During Holy Week, New York City’s Museum of Modern Art featured the film, “The Pope’s Toilet.” Filmed in Spanish with English subtitles, the movie revolves around a visit by Pope John Paul II to the poor town of Melo, Uruguay near the Brazilian border. Anticipating the arrival of the pope, townspeople become vendors hawking food and drinks. One of them decides to cash in on the food consumption and sets up a pay public restroom. The film is the work of two Uruguayans: writer Enrique Fernández and cinematographer César Charlone.
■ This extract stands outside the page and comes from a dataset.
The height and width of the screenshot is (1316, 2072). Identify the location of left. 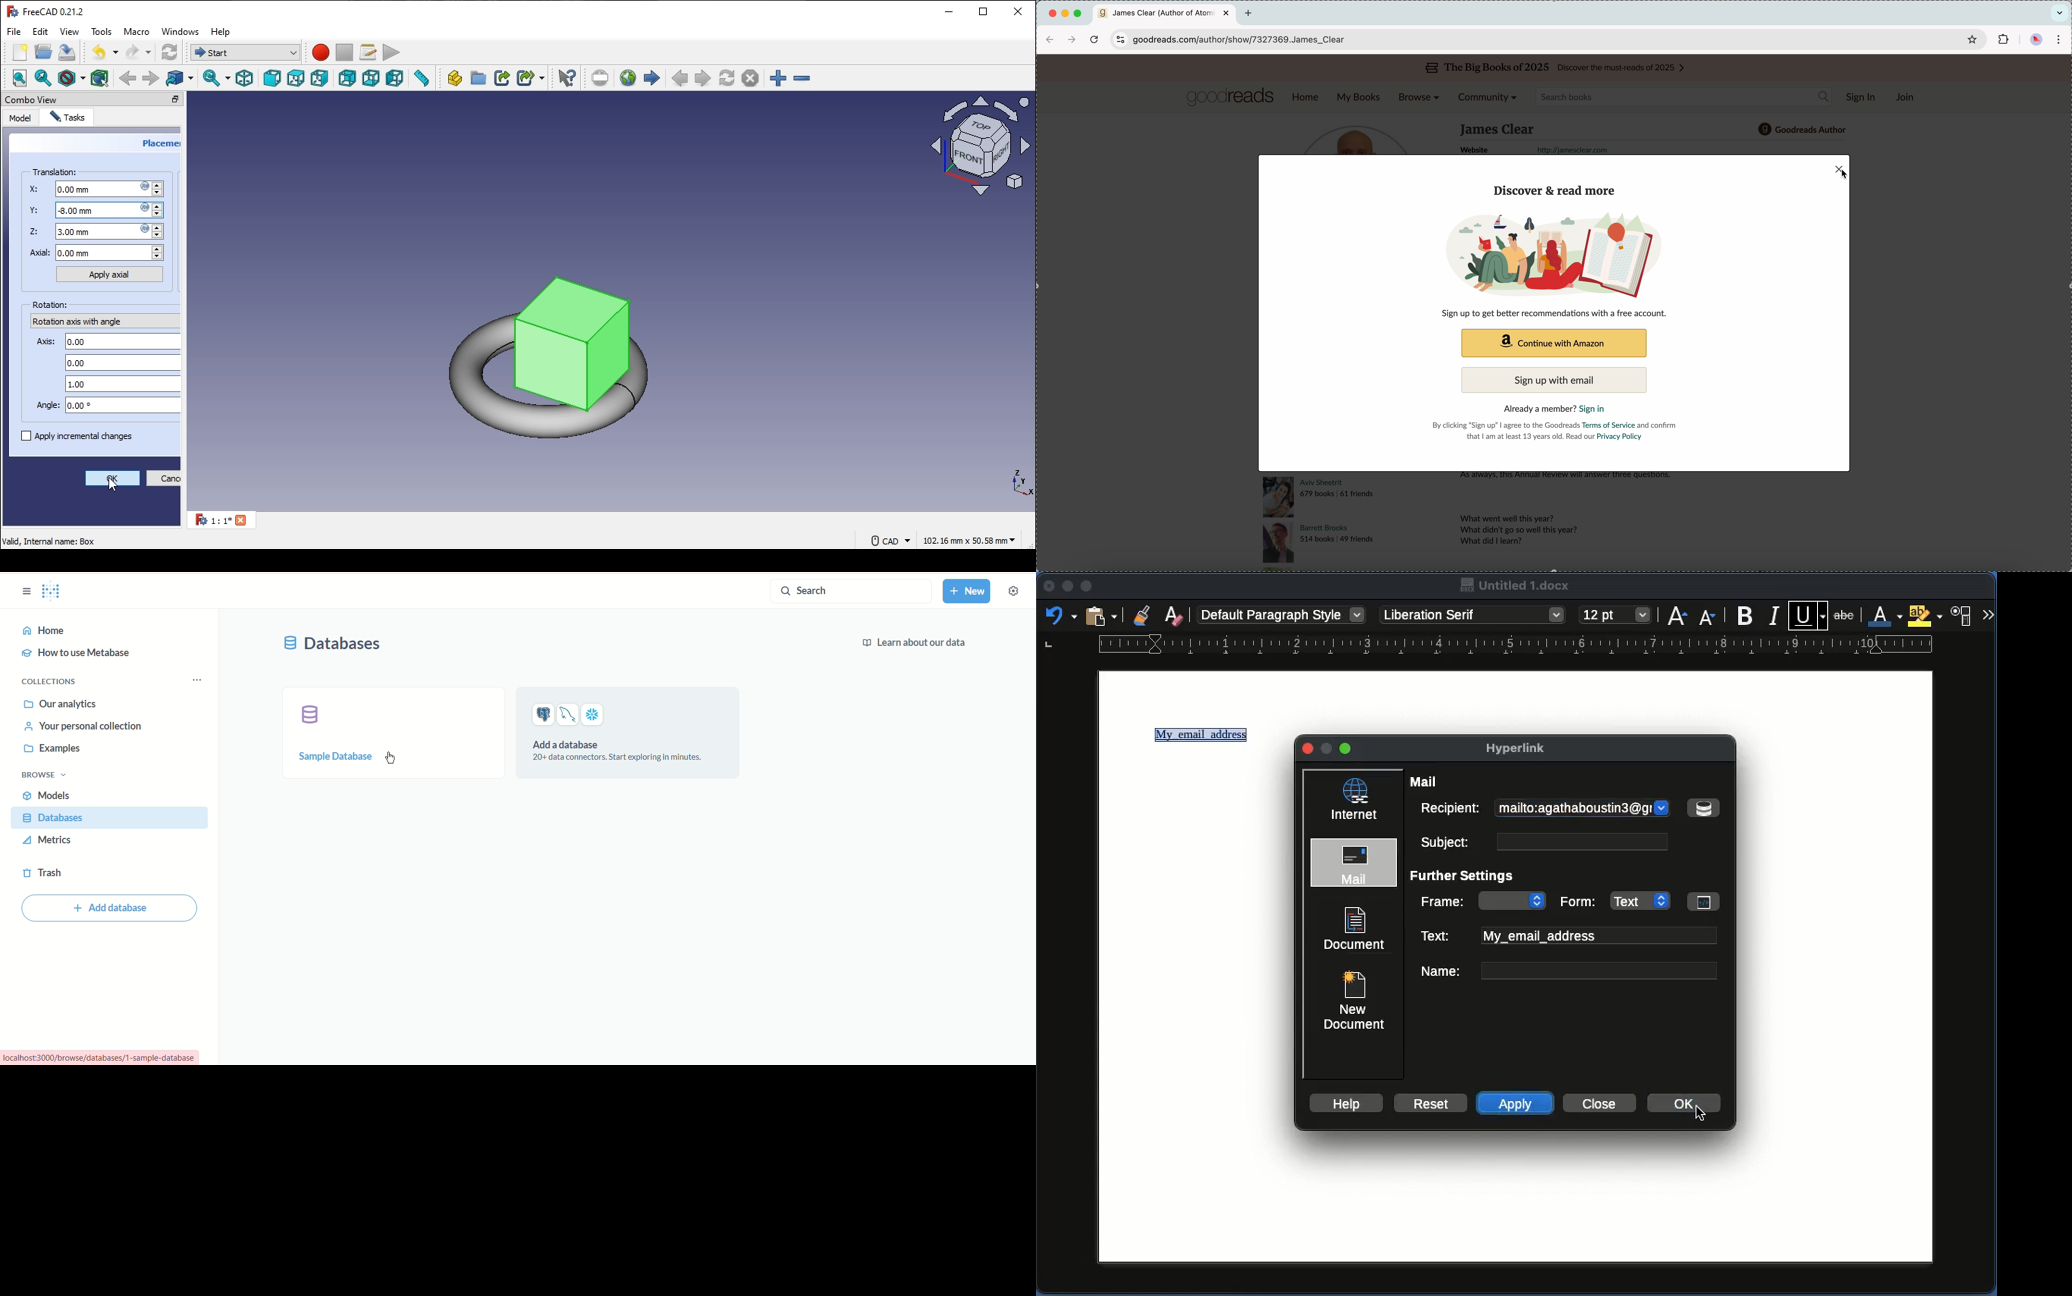
(395, 78).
This movie wouldn’t have caught our attention except for its venue and timing. The movie, which debuted two years ago, was deliberately shown during Holy Week and ended on Easter Monday. Also, it’s not as if it was being shown at some run-down theatre, it was showcased at the Museum of Modern Art.
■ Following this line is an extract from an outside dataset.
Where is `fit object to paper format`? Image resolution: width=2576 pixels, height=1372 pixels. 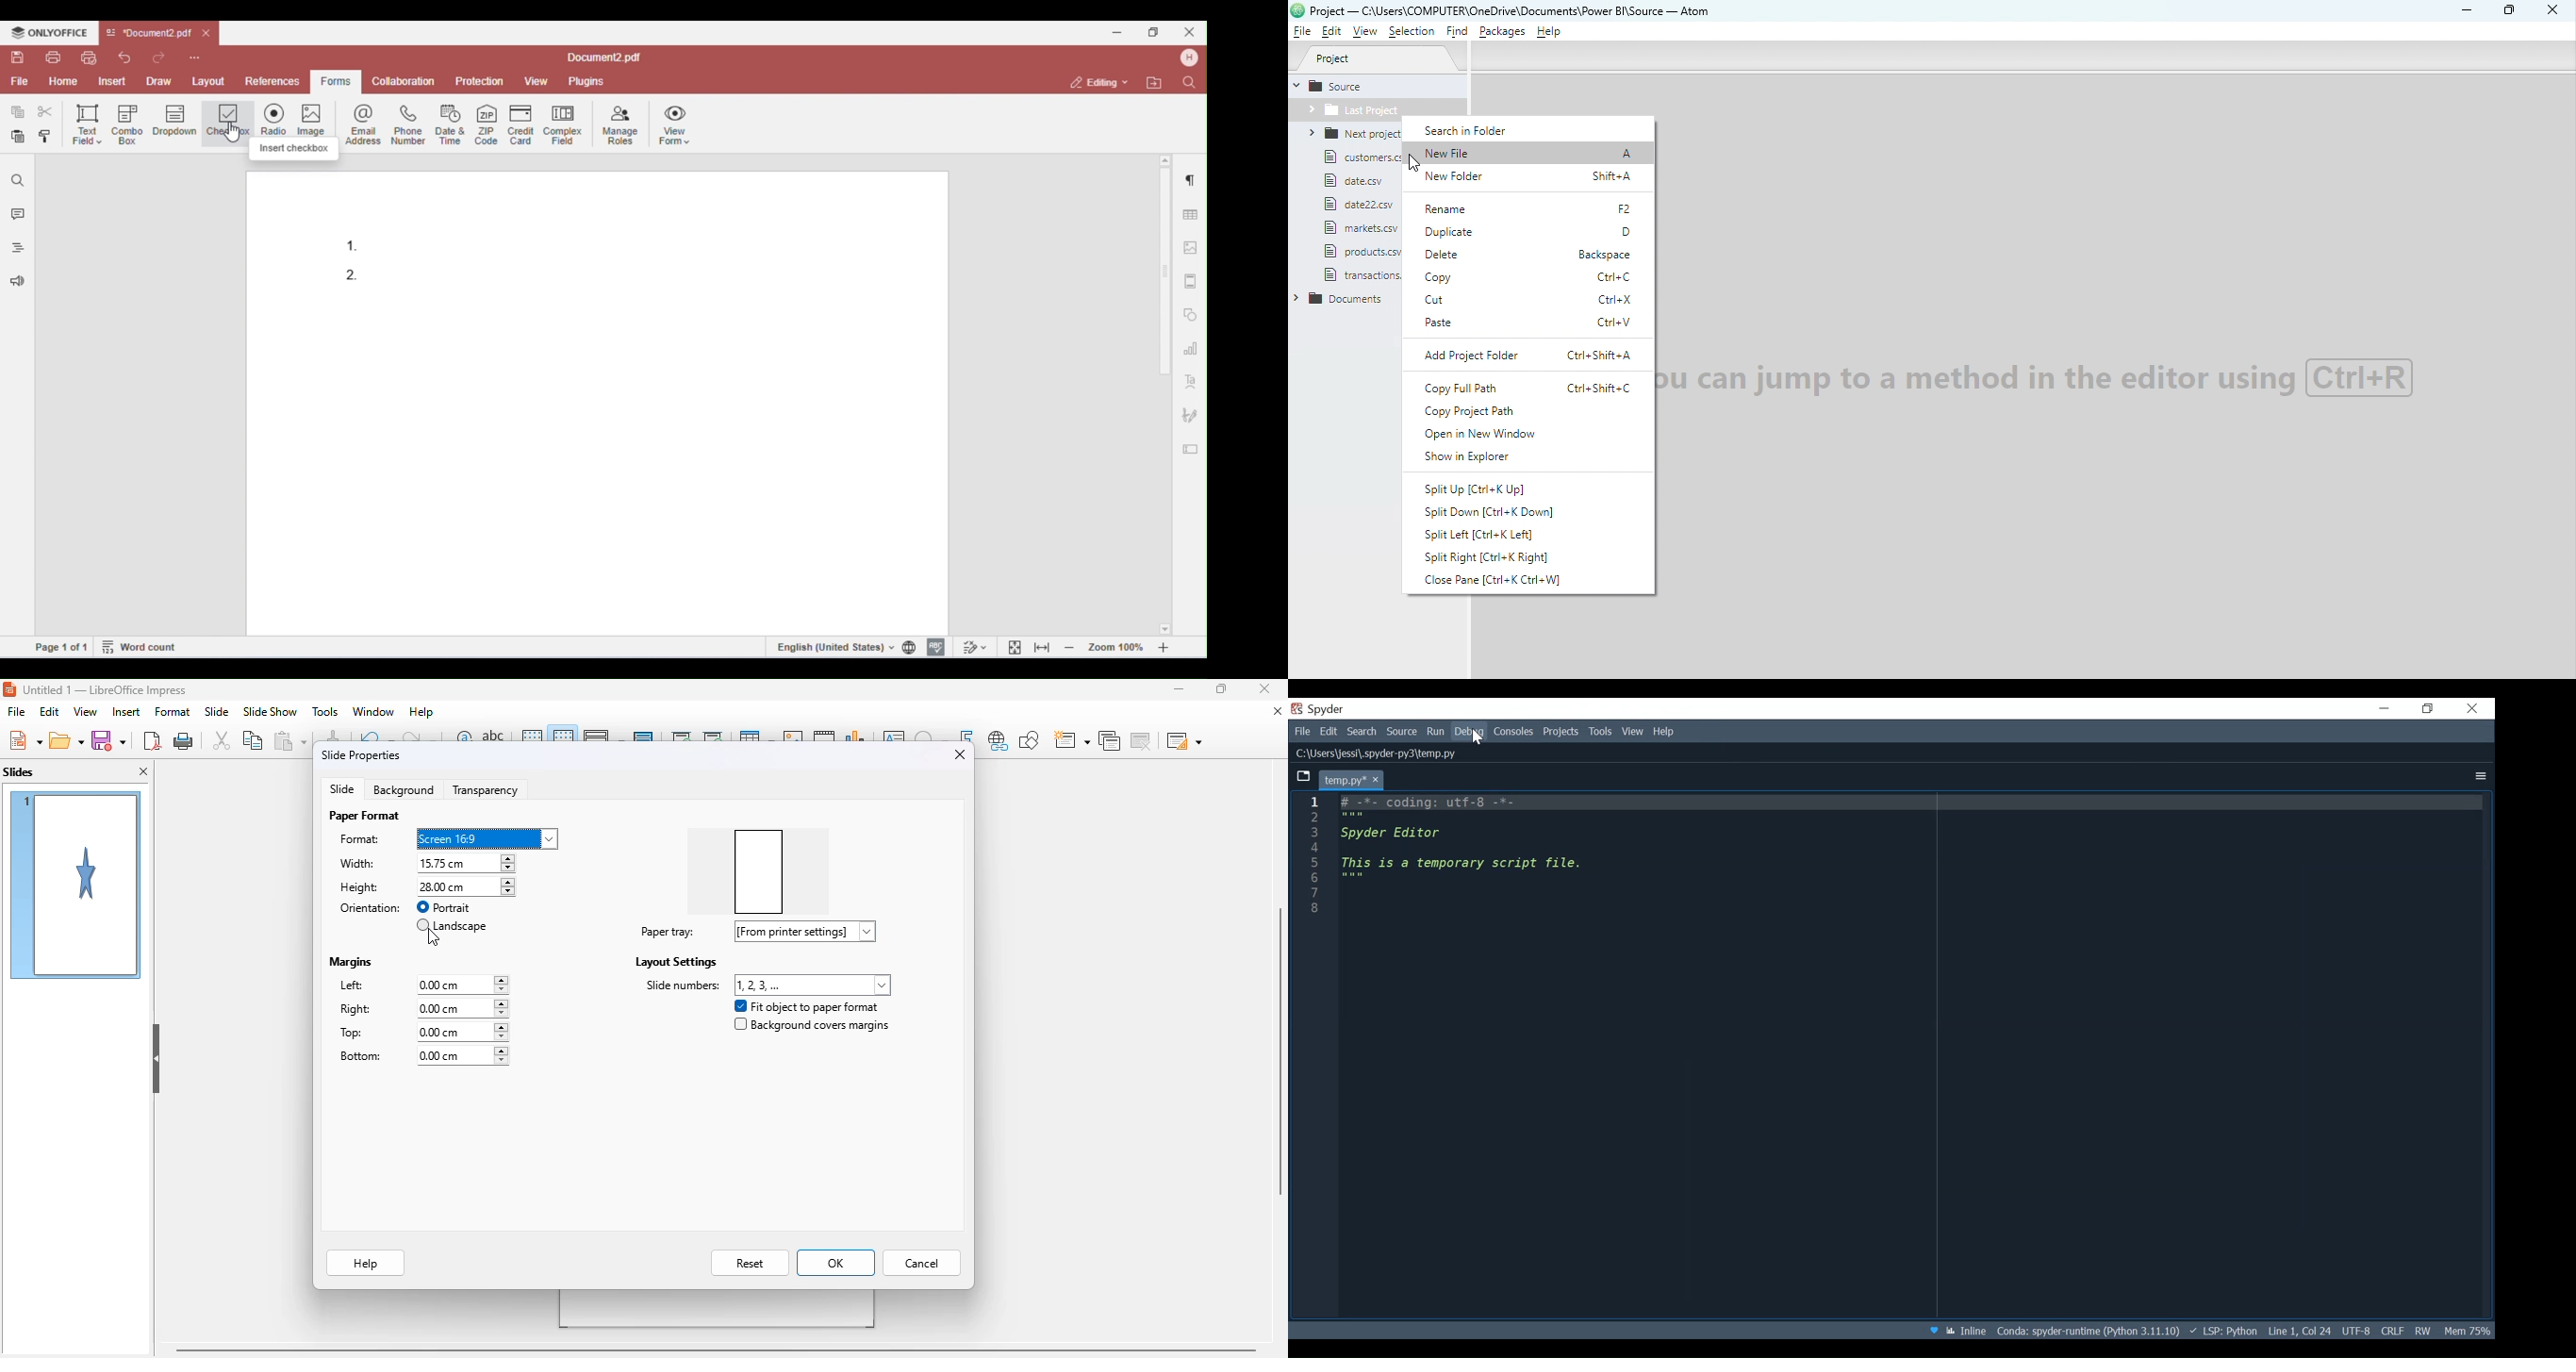
fit object to paper format is located at coordinates (807, 1006).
The New York Times said the film takes an “oblique dig at a church that, the movie suggests, may have failed its most disadvantaged followers.” When it was shown at a Toronto Film Festival, it was described as blending “the sacred and profane.” Which explains why V.A. Musetto of the New York Post—who has never found a Catholic-bashing flick he didn’t love—gave it three stars.
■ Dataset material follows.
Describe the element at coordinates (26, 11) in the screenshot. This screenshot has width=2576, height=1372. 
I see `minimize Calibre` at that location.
The person responsible for all of this is Laurence Kardish, senior curator in the Department of Film at the Museum of Modern Art. He didn’t choose this film without deliberation. Indeed, he admits to previewing “more films than there are hours in the year.” And “The Pope’s Toilet” beat out all competitors. We checked to see what Muslims were treated to at Ramadan and found that “Hollywood on the Hudson: Filmmaking in New York, 1920-39” was featured then. When Jews celebrated Yom Kippur, a movie about African patriarchy was shown, “Delwende.” Which makes his choice of “The Pope’s Toilet” at Eastertime take on greater meaning.